* _Prompt_
Arrange the records as a Markdown table with the columns No. and Line, one row per line, and leave out blank lines. Begin at the first line of the records and stop after the line that contains "Action: coord(463,59)".

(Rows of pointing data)
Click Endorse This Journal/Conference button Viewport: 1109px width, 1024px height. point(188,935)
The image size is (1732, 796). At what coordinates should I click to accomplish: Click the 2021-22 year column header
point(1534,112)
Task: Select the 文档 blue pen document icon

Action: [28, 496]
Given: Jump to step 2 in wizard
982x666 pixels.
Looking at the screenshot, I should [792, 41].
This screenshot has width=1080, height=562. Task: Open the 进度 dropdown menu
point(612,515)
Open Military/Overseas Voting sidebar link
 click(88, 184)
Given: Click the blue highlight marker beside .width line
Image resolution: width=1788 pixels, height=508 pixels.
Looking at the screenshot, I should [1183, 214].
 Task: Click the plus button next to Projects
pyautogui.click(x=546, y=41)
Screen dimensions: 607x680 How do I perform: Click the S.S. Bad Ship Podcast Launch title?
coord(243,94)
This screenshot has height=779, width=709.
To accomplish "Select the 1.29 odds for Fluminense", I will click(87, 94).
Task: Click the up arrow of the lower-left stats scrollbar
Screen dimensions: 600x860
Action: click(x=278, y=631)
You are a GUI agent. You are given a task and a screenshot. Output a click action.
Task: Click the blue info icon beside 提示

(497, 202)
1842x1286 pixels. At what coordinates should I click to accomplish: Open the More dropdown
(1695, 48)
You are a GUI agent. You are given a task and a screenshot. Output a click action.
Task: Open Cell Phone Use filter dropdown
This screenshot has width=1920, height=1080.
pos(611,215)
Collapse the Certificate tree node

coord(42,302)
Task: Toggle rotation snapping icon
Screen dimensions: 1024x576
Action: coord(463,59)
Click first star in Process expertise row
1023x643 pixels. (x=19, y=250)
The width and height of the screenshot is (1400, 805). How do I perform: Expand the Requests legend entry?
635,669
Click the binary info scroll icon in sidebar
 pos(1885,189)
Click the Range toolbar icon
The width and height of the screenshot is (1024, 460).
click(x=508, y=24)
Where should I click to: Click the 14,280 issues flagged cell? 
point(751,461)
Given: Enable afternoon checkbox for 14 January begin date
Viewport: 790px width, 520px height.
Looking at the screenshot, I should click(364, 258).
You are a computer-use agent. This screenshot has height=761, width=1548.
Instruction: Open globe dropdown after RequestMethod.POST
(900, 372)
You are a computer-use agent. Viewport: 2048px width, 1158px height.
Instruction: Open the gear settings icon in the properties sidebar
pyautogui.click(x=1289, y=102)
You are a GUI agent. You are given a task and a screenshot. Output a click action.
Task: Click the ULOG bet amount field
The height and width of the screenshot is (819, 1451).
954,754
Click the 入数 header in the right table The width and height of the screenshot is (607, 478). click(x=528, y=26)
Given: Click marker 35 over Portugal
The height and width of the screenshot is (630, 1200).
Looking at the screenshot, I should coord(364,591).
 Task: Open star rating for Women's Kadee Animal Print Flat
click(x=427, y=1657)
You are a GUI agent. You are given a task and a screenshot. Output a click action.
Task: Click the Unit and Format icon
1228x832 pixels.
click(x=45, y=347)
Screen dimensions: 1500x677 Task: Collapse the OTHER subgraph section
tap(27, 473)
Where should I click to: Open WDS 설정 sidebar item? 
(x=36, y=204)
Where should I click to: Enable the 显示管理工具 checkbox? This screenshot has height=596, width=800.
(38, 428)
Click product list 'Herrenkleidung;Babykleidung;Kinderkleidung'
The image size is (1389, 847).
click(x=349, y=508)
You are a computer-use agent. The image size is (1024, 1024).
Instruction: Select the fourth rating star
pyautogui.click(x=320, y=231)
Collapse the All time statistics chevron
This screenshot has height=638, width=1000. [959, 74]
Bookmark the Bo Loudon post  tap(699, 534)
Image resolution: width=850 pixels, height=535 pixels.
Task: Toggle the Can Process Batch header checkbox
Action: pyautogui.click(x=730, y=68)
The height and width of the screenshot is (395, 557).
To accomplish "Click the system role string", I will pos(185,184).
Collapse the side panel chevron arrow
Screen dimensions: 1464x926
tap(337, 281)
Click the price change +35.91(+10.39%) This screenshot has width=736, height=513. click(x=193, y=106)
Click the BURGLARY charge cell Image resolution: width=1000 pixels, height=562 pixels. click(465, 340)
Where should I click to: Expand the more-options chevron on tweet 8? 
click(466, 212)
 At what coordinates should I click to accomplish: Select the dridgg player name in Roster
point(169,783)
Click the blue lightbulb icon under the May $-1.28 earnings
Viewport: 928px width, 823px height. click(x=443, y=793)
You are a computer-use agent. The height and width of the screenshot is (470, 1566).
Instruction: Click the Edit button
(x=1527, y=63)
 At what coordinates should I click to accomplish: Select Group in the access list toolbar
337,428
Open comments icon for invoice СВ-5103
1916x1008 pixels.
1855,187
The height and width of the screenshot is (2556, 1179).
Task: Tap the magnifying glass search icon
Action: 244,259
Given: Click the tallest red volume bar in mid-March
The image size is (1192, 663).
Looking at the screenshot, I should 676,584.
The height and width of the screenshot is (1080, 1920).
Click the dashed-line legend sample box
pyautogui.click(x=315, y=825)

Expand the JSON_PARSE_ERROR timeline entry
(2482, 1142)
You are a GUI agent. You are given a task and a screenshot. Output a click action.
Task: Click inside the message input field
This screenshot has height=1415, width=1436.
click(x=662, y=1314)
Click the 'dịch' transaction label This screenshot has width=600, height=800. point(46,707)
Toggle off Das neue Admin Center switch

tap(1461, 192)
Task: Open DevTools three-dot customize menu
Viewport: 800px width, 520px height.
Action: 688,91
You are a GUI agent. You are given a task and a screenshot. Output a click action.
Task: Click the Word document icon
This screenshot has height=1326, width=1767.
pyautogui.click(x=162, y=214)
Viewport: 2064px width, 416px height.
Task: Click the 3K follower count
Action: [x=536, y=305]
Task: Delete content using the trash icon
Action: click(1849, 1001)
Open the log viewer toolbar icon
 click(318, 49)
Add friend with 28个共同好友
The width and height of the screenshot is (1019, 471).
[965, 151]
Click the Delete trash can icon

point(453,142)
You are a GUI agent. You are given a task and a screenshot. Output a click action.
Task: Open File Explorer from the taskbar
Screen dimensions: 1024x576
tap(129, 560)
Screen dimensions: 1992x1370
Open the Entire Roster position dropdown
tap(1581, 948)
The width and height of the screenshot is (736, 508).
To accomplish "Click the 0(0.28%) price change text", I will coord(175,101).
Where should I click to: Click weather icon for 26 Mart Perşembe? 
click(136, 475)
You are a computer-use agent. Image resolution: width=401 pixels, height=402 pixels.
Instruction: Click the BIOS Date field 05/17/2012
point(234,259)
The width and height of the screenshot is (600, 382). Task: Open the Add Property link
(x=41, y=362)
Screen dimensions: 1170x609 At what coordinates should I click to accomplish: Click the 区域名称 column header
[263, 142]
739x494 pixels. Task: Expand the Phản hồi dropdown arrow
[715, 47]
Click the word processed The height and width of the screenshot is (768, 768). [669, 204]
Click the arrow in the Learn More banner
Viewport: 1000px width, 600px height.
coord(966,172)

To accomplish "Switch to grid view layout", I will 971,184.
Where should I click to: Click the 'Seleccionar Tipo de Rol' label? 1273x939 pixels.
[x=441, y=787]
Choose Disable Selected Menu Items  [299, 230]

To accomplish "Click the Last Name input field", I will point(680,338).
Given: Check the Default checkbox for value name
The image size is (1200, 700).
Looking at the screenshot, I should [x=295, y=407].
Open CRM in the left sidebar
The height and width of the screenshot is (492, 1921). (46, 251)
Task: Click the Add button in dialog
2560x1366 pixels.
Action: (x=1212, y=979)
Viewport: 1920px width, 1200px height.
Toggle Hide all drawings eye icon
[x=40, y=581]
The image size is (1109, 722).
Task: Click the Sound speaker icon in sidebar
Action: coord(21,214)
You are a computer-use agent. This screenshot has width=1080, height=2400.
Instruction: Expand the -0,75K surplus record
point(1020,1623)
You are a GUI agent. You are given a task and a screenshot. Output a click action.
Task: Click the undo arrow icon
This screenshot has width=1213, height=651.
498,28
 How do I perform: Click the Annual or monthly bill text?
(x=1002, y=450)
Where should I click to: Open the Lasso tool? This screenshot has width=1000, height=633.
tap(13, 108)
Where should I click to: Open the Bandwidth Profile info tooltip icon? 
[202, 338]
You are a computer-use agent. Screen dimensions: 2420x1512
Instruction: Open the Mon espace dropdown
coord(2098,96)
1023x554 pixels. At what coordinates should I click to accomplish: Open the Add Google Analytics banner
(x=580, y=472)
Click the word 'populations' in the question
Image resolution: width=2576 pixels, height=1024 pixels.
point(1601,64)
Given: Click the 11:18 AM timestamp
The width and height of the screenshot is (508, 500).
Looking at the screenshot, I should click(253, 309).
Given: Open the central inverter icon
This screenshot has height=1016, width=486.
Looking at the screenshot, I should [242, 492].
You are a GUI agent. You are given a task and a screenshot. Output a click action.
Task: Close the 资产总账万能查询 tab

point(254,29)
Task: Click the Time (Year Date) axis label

* _Output of the task_
| No. | Line |
|---|---|
| 1 | Click Endorse This Journal/Conference button Viewport: 1109px width, 1024px height. point(188,935) |
| 2 | The image size is (1732, 796). At what coordinates should I click to accomplish: Click the 2021-22 year column header |
| 3 | point(1534,112) |
| 4 | Task: Select the 文档 blue pen document icon |
| 5 | Action: [28, 496] |
| 6 | Given: Jump to step 2 in wizard |
| 7 | 982x666 pixels. |
| 8 | Looking at the screenshot, I should [792, 41]. |
| 9 | This screenshot has width=1080, height=562. Task: Open the 进度 dropdown menu |
| 10 | point(612,515) |
| 11 | Open Military/Overseas Voting sidebar link |
| 12 |  click(88, 184) |
| 13 | Given: Click the blue highlight marker beside .width line |
| 14 | Image resolution: width=1788 pixels, height=508 pixels. |
| 15 | Looking at the screenshot, I should [1183, 214]. |
| 16 |  Task: Click the plus button next to Projects |
| 17 | pyautogui.click(x=546, y=41) |
| 18 | Screen dimensions: 607x680 How do I perform: Click the S.S. Bad Ship Podcast Launch title? |
| 19 | coord(243,94) |
| 20 | This screenshot has height=779, width=709. |
| 21 | To accomplish "Select the 1.29 odds for Fluminense", I will click(87, 94). |
| 22 | Task: Click the up arrow of the lower-left stats scrollbar |
| 23 | Screen dimensions: 600x860 |
| 24 | Action: click(x=278, y=631) |
| 25 | You are a GUI agent. You are given a task and a screenshot. Output a click action. |
| 26 | Task: Click the blue info icon beside 提示 |
| 27 | (497, 202) |
| 28 | 1842x1286 pixels. At what coordinates should I click to accomplish: Open the More dropdown |
| 29 | (1695, 48) |
| 30 | You are a GUI agent. You are given a task and a screenshot. Output a click action. |
| 31 | Task: Open Cell Phone Use filter dropdown |
| 32 | This screenshot has width=1920, height=1080. |
| 33 | pos(611,215) |
| 34 | Collapse the Certificate tree node |
| 35 | coord(42,302) |
| 36 | Task: Toggle rotation snapping icon |
| 37 | Screen dimensions: 1024x576 |
| 38 | Action: coord(463,59) |